The entire idea behind the deck is that you use a combination of Haven Lookout,
Darkwater Vines,
Gift of Battle, and assorted discard effects to kill the opponent on turn 3.
Fervent Siphoner is there as redundancy for Lookout while also eliminating the need for Gift of Battle if you draw both,
Dreamsnatcher can be redundancy for either for a weaker combo, and most of the other cards still work with the combo if you have the right cards (see
here for the full rundown of how you can kill within the first 3 turns).
Furthermore, cards like
Mournful Deathcap and
Tome of Horrors allow for further mill strategies, of which
Blight Pass Smuggler can draw either
Savage Incursion or
Solitude for the win, depending on how hard you milled your opponent. You can also draw
Haunting Scream to either pull off the combo in the mid-late game or reuse a Dreamsnatcher that died early in order to close out the game.
Permafrost and
Strange Broker round out the market as removal and mill, respectively.
This deck runs 31 power cards to both restrict the number of cards you can have in the opening hand to the minimum number you need for nuking the opponent early, but it also enables the rest of the deck to get going rather quickly, enabling Deathcap, Incursion, and Solitude in the mid-late game.
Problems and Improvements:
One of this deck's biggest problems is how much it relies on a strong early play to set the tone for the match. You only beat aggro if you can race it (although none of the cards die to
Autotread, which is very nice) and you can fail to beat midrange and control if you don't draw the right cards at the right time (like drawing non-Vines units and Gift of Battle when you have no discard in your opening hand or drawing Tome of Horrors when you have Lookout and/or Fervent Siphoner but no Gift of Battle because Tome's only method for comboing with them are to give them berserk).
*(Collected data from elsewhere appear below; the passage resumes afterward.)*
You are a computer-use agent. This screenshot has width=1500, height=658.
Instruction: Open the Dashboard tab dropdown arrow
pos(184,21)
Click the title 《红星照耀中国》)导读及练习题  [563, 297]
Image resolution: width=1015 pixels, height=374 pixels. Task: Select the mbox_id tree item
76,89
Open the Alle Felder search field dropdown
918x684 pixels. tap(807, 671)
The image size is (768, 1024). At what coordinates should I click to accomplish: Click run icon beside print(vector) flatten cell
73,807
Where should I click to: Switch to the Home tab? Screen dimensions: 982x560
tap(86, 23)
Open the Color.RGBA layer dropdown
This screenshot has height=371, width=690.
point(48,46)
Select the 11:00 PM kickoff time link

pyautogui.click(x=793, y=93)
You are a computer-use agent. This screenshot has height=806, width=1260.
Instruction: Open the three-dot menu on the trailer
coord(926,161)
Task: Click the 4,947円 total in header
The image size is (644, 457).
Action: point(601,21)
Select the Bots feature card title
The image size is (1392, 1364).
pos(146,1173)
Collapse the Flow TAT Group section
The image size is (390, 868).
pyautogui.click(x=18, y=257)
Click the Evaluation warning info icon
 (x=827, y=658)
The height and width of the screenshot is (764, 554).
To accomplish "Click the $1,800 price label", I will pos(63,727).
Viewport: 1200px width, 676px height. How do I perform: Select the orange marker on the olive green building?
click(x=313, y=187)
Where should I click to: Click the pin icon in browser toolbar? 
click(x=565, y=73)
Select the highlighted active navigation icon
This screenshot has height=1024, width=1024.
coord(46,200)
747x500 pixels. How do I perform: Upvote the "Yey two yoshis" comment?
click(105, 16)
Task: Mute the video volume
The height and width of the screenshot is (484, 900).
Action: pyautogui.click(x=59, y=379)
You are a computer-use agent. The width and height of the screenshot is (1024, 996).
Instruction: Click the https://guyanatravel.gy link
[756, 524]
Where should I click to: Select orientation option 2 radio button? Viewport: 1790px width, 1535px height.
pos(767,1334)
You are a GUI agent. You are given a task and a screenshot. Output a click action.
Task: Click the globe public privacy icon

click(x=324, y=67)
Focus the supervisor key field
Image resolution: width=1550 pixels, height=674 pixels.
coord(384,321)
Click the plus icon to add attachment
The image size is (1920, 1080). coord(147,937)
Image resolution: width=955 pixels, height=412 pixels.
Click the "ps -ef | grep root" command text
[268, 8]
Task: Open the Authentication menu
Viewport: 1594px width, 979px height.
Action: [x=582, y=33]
In addition, mill is an incredibly inconsistent strategy overall since it relies on a handful of pushed cards sticking in order to be relevant. Running it as a backup plan means the strategy isn't always necessary to pull out a win, but it doesn't make it any less consistent.
Fear might be a good card to use, but you're almost exclusively using it for power and it cuts down the number of actual power cards you have in your deck, that number of which is very important.
Cabal Standard can be useful since this deck runs more power cards than is normally necessary, but I haven't tested it yet.
Final Push and
Chastisement have both been tested as combo enablers, but I took them out for more power. They might still be good as market cards, and would replace Broker in the market if you run either of them (although either could replace Permafrost too).
Rating: 6/10
This deck has an inherently inconsistent game plan that heavily relies on either the opponent having no depleted power on the first few turns and/or having the right early draws, but it has an explosive gameplan when it does work and a long-term backup plan that also works incredibly well.